**ASSIGNMENT**
Reproduce only this part of the listing: the line with "1372x876 pixels.", plus every line after it through the last.
*** Opening MATERIAL PROVIDED ***
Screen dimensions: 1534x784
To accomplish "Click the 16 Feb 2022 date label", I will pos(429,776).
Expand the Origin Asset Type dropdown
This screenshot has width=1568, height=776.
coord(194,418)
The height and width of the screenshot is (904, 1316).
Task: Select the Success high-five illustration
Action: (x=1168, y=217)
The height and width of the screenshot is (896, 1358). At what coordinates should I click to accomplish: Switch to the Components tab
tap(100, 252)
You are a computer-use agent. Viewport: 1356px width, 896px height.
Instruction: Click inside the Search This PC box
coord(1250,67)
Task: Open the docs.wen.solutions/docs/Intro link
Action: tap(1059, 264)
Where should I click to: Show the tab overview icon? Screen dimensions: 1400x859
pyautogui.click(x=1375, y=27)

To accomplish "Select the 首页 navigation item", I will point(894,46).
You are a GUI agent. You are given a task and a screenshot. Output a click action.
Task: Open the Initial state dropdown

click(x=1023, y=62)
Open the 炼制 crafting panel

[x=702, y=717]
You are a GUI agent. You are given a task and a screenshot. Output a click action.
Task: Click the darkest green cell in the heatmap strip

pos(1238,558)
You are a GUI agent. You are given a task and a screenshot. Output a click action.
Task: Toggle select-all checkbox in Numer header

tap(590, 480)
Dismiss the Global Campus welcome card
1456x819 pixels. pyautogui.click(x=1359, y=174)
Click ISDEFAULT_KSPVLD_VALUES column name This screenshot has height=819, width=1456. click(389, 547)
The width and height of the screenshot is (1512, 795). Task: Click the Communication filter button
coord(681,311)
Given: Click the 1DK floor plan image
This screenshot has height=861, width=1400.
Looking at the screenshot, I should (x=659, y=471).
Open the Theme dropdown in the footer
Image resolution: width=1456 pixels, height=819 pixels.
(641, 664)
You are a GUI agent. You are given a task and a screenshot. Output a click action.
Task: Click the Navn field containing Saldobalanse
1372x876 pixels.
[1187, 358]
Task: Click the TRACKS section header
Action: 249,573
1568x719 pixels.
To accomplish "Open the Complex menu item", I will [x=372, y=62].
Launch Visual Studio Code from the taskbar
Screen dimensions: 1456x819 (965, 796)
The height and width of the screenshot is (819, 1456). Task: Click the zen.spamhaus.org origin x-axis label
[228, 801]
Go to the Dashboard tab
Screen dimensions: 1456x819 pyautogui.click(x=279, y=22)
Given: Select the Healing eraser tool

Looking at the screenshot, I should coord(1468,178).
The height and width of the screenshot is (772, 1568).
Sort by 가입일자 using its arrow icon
*** Closing MATERIAL PROVIDED ***
**THE COMPLETED TASK**
1372x876 pixels.
[1187, 358]
Task: Click the TRACKS section header
Action: 249,573
1568x719 pixels.
To accomplish "Open the Complex menu item", I will [x=372, y=62].
Launch Visual Studio Code from the taskbar
Screen dimensions: 1456x819 (965, 796)
The height and width of the screenshot is (819, 1456). Task: Click the zen.spamhaus.org origin x-axis label
[228, 801]
Go to the Dashboard tab
Screen dimensions: 1456x819 pyautogui.click(x=279, y=22)
Given: Select the Healing eraser tool

Looking at the screenshot, I should coord(1468,178).
The height and width of the screenshot is (772, 1568).
Sort by 가입일자 using its arrow icon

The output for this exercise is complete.